By Cam Fortems
Kamloops This Week
Provincial forestry managers are looking at ways to cut slash burning each fall, an effort expected to create jobs and reduce pollution blamed on the industry in a report released this week.
Three pilot projects in the area are expected to soon get underway to transport woodwaste out of the forest for eventual use as pellets, power or pulp.
Kamloops Forest District manager Rick Sommer is heading a committee of district managers across the province looking at ways to make it more economically feasible to move woodwaste to market for bioenergy rather than burning it as is now being done.
The goal is to accomplish it without increasing costs for lumber companies, he said.
“We’re trying to use the toolbox we have,” Sommer said.
Consulting forester Chris Ortner said too much fibre is stacked in the forest and burned.
“The reason we burn in November is you let the material dry and need the forest floor to be wet,” he said.
“You wait until the first snowfall and go crazy . . . I was in the high country then [most recent November] and there was a lot of burning.”
Ortner said there are a number of customers in Prince George, ranging from pulp producers to pellet plants, competing for woodwaste that has economic value in that market.

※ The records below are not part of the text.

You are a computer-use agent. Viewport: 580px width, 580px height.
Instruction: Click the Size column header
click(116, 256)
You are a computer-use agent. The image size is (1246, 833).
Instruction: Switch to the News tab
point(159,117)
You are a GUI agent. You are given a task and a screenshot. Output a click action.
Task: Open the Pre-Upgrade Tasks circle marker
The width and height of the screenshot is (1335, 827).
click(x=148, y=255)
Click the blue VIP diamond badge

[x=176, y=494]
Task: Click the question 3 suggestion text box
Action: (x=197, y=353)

Lack of the secondary market in Kamloops or willingness by timber companies to target woodwaste may come to an end with success from three pilot projects, at Surrey Lake, at McQueen Lake and at another site near Barriere.
Sommer said there is demand from bioenergy companies for what is classified as waste by primary forest companies interested only in lumber-grade sawlogs.
“They [bioenergy companies] use that fuel,” Sommer said.
“We’re working on different pilots to make it a more attractive option for them.”
Woodwaste from the three pilot programs is expected to go to customers that include River City Fibre in Kamloops and another bioenergy company in the South Okanagan.
Ortner forecasts as much as 50 per cent of the fibre now burned at regional logging operations could be used for pulp, power or pellets.
But, Sommer added, the economics of transporting woodwaste depends on proximity to markets and other factors.
He believes it is too early to set a target.